Thoughts on playing DnD

I love DnD, I really do. However, let's be honest, not a lot of roleplaying actually goes on in it. You roll up your character. Your class tells you how you kill monsters, and hence which attributes you use. If you're a Fighter, Barbarian or Paladin, you pummel them. If you're a Sorcerer or Wizard, you cast magic missile at them. If you're a rogue, you sneak up from behind and stick them with a knife. If you're a Ranger or Druid your animal companion rips their throat out. There are two support classes, Clerics to heal and Bards to buff. That's about it.

You then choose skills. There are about four skills you actually use. Spot/Move silently/Heal/Bluff. That is about it.

You then decide feats. Feats give you handy ways to increase your killing or surviving powers. Either you take a feat like Cleave, allowing you to kill another monster after this one, or a feat like Lightning Reflexes, allowing you to survive a trap.

You then fall into a pattern which goes something like this: Get plot hook, go to dungeon, empty first floor, loot corpse, kill monster, kill monster, find treasure, go to level two, kill slightly harder monster.................find dungeon boss, kill dungeon boss, go back to town, hand in dungeon boss's ear to plot hook giver, get new plot hook...repeat.

I'm kidding to an extent. I have played brilliantly scripted campaigns with exellent storylines and superb villains. However, a lot of them can still be broken down to this basic formula.

That said, put a D20 in my hand and tell me my attack bonus and damage, and that dice will be rolled before you can blink.
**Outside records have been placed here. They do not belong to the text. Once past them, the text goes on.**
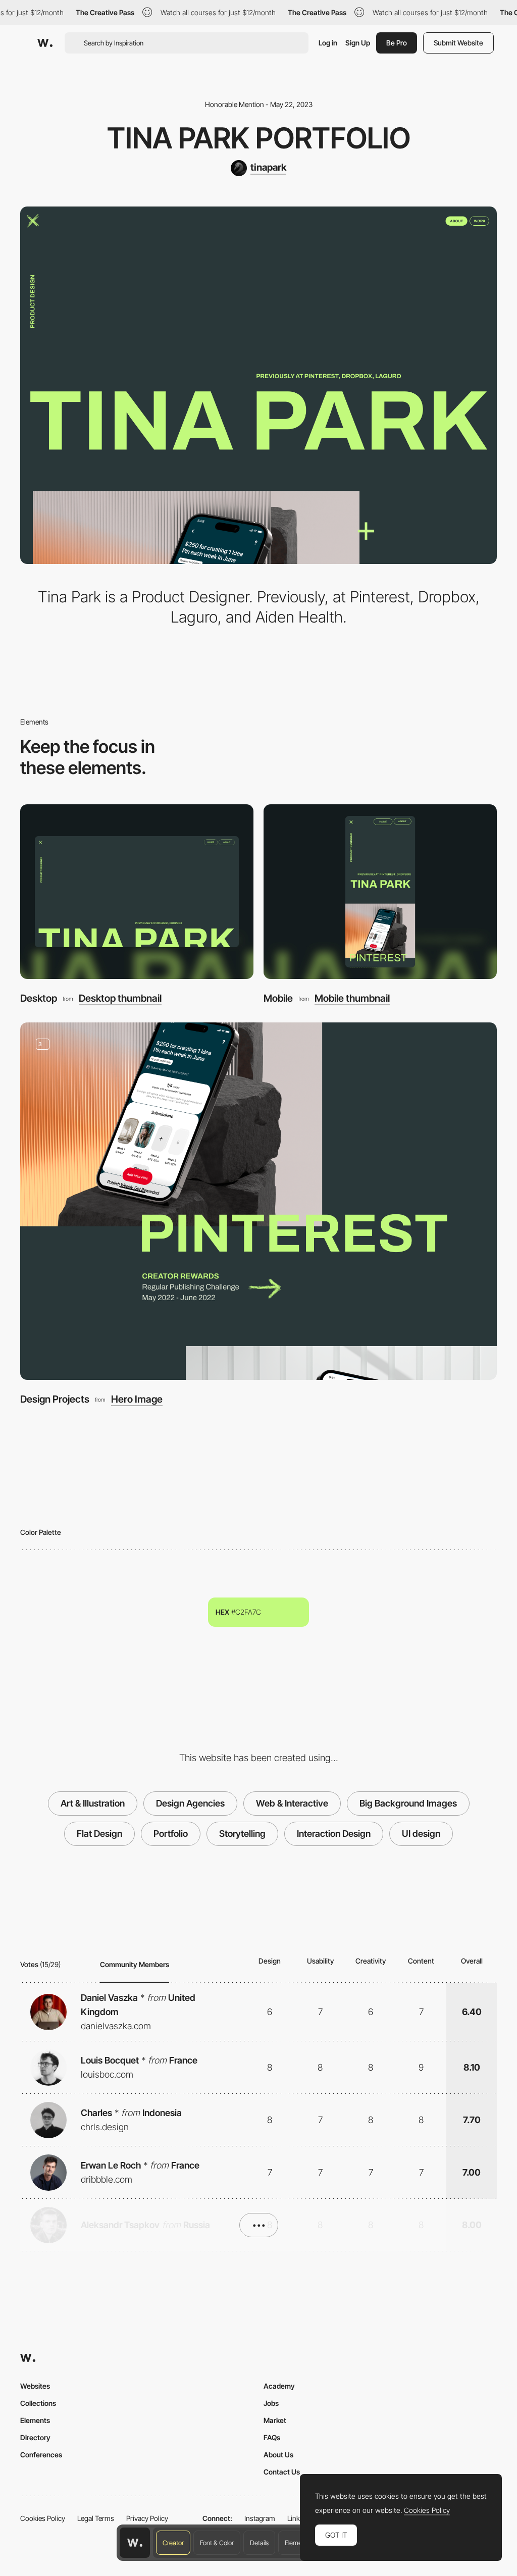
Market (275, 2420)
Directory (35, 2437)
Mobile (278, 998)
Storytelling (242, 1833)
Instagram (259, 2518)
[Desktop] (136, 892)
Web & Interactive (292, 1803)
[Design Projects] (258, 1201)
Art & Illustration (93, 1803)
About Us (278, 2454)
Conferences (41, 2454)
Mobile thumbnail (352, 998)
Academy (279, 2386)
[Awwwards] (45, 43)
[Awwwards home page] (135, 2543)
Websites (35, 2386)
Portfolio (170, 1833)
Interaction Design (334, 1833)
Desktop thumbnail (120, 998)
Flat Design (99, 1833)
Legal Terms (95, 2518)
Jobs (271, 2403)
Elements (298, 2543)
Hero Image (137, 1399)
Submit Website (458, 42)
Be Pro (396, 42)
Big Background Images (408, 1803)
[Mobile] (380, 892)
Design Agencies (190, 1803)
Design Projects (54, 1399)
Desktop (38, 998)
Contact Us (282, 2471)
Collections (38, 2403)
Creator (173, 2543)
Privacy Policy (147, 2518)
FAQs (272, 2437)
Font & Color (217, 2543)
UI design (421, 1833)
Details (259, 2543)
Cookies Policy (42, 2518)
So, if you don't play DnD for the story, what do you play it for? Partly it's a social thing. Six or seven people sit around a table making endless jokes and snide comments for four hours. Roleplay happens, but in a jokey, lighthearted way. Partly it's as simple as the fact that many-sided dice are so incredibly fun to roll. A D20 is a lovely thing, and rolling it is almost a spiritual experience. One of the reasons why games like Neverwinter Nights can never match up to table-top is simply because of the lack of dice. Finally, DnD allows you to be nothing more than a fighter with a sword hacking his way through an endless swarm of goblins. We have always wanted to do that at some point.

Other systems are much better for roleplaying. Look at the World of Darkness Storyteller System, which encourages playing a role much more. However, none have quite the same effect on me as DnD. I don't know why that is.